*YOUR OBJECTIVE*. Copy out the entire forum thread below on using dryer sheets against hive beetles, with every word, link, and line unchanged.

# anyone heard of swifter dryer sheets to control hive beetles



## SallyD (Mar 12, 2011)

Hi all: I was talking to a fellow bee keeper who said some people are using cut up swifter dryer sheets to put on the inner cover of their hives. The idea is the bees chase them up there and the hive beetles get caught in the dryer sheets and can't get out. Bees don't get caught up in them like the beetles do. Just curious if anyone has heard of this and used this method.
Thanks!


----------



## wildbranch2007 (Dec 3, 2008)

http://www.beesource.com/forums/showthread.php?315201-Scotch-Brite-wipes-for-SHB

try reading here


----------



## Rader Sidetrack (Nov 30, 2011)

This technique is also used in countries where the sheets/wipes have different brand names than in the USA. For instance, searching for "chux" brings up this thread: 
http://www.beesource.com/forums/showthread.php?277186-Control-of-Small-Hive-Beetle


----------



## Westhill (Jul 26, 2012)

*GIVEN MATERIAL*.

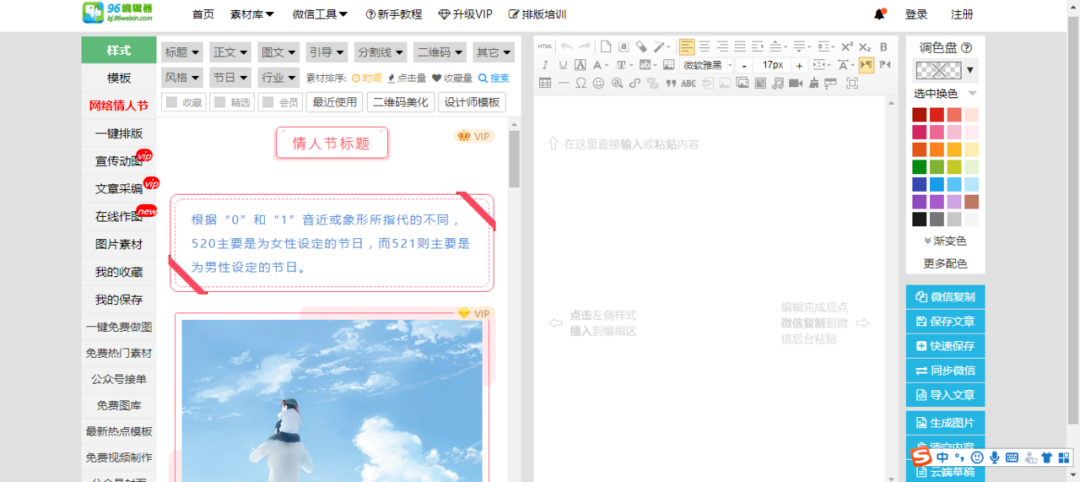1080x482 pixels.
Task: Click the Bold formatting icon
Action: pos(883,47)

*OUTPUT FOR THIS TASK*.
# anyone heard of swifter dryer sheets to control hive beetles



## SallyD (Mar 12, 2011)

Hi all: I was talking to a fellow bee keeper who said some people are using cut up swifter dryer sheets to put on the inner cover of their hives. The idea is the bees chase them up there and the hive beetles get caught in the dryer sheets and can't get out. Bees don't get caught up in them like the beetles do. Just curious if anyone has heard of this and used this method.
Thanks!


----------



## wildbranch2007 (Dec 3, 2008)

http://www.beesource.com/forums/showthread.php?315201-Scotch-Brite-wipes-for-SHB

try reading here


----------



## Rader Sidetrack (Nov 30, 2011)

This technique is also used in countries where the sheets/wipes have different brand names than in the USA. For instance, searching for "chux" brings up this thread: 
http://www.beesource.com/forums/showthread.php?277186-Control-of-Small-Hive-Beetle


----------



## Westhill (Jul 26, 2012)